==== Records to process ====

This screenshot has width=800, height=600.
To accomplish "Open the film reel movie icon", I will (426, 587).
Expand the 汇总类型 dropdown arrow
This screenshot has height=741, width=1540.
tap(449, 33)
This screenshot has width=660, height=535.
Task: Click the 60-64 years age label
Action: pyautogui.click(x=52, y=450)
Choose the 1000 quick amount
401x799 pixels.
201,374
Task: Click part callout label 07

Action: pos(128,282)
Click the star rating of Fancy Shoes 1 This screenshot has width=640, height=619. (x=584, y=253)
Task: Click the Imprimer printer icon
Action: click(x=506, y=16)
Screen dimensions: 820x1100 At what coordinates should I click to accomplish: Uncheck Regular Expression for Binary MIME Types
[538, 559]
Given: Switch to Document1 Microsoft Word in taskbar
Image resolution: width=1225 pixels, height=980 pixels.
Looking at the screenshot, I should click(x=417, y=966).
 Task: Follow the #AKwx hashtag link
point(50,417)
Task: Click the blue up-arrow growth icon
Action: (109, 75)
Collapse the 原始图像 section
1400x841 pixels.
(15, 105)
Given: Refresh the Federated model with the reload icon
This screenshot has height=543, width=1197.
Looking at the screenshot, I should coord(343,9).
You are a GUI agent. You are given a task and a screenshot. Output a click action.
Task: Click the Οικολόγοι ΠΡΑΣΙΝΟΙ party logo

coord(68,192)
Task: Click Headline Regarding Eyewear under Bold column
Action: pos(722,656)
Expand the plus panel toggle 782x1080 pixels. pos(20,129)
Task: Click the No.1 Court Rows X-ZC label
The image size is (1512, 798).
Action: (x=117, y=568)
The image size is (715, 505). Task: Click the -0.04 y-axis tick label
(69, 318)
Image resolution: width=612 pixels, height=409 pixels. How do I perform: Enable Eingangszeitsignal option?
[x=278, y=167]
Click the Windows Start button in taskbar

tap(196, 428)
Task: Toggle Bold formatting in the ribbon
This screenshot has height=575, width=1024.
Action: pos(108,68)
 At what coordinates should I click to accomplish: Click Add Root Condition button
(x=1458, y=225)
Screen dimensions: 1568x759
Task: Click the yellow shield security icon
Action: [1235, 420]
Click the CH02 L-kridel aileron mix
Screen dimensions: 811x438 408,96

====

All the data needs repeating. Return it exactly.

This screenshot has width=800, height=600.
To accomplish "Open the film reel movie icon", I will (426, 587).
Expand the 汇总类型 dropdown arrow
This screenshot has height=741, width=1540.
tap(449, 33)
This screenshot has width=660, height=535.
Task: Click the 60-64 years age label
Action: pyautogui.click(x=52, y=450)
Choose the 1000 quick amount
401x799 pixels.
201,374
Task: Click part callout label 07

Action: pos(128,282)
Click the star rating of Fancy Shoes 1 This screenshot has width=640, height=619. (x=584, y=253)
Task: Click the Imprimer printer icon
Action: click(x=506, y=16)
Screen dimensions: 820x1100 At what coordinates should I click to accomplish: Uncheck Regular Expression for Binary MIME Types
[538, 559]
Given: Switch to Document1 Microsoft Word in taskbar
Image resolution: width=1225 pixels, height=980 pixels.
Looking at the screenshot, I should click(x=417, y=966).
 Task: Follow the #AKwx hashtag link
point(50,417)
Task: Click the blue up-arrow growth icon
Action: (109, 75)
Collapse the 原始图像 section
1400x841 pixels.
(15, 105)
Given: Refresh the Federated model with the reload icon
This screenshot has height=543, width=1197.
Looking at the screenshot, I should coord(343,9).
You are a GUI agent. You are given a task and a screenshot. Output a click action.
Task: Click the Οικολόγοι ΠΡΑΣΙΝΟΙ party logo

coord(68,192)
Task: Click Headline Regarding Eyewear under Bold column
Action: pos(722,656)
Expand the plus panel toggle 782x1080 pixels. pos(20,129)
Task: Click the No.1 Court Rows X-ZC label
The image size is (1512, 798).
Action: (x=117, y=568)
The image size is (715, 505). Task: Click the -0.04 y-axis tick label
(69, 318)
Image resolution: width=612 pixels, height=409 pixels. How do I perform: Enable Eingangszeitsignal option?
[x=278, y=167]
Click the Windows Start button in taskbar

tap(196, 428)
Task: Toggle Bold formatting in the ribbon
This screenshot has height=575, width=1024.
Action: pos(108,68)
 At what coordinates should I click to accomplish: Click Add Root Condition button
(x=1458, y=225)
Screen dimensions: 1568x759
Task: Click the yellow shield security icon
Action: [1235, 420]
Click the CH02 L-kridel aileron mix
Screen dimensions: 811x438 408,96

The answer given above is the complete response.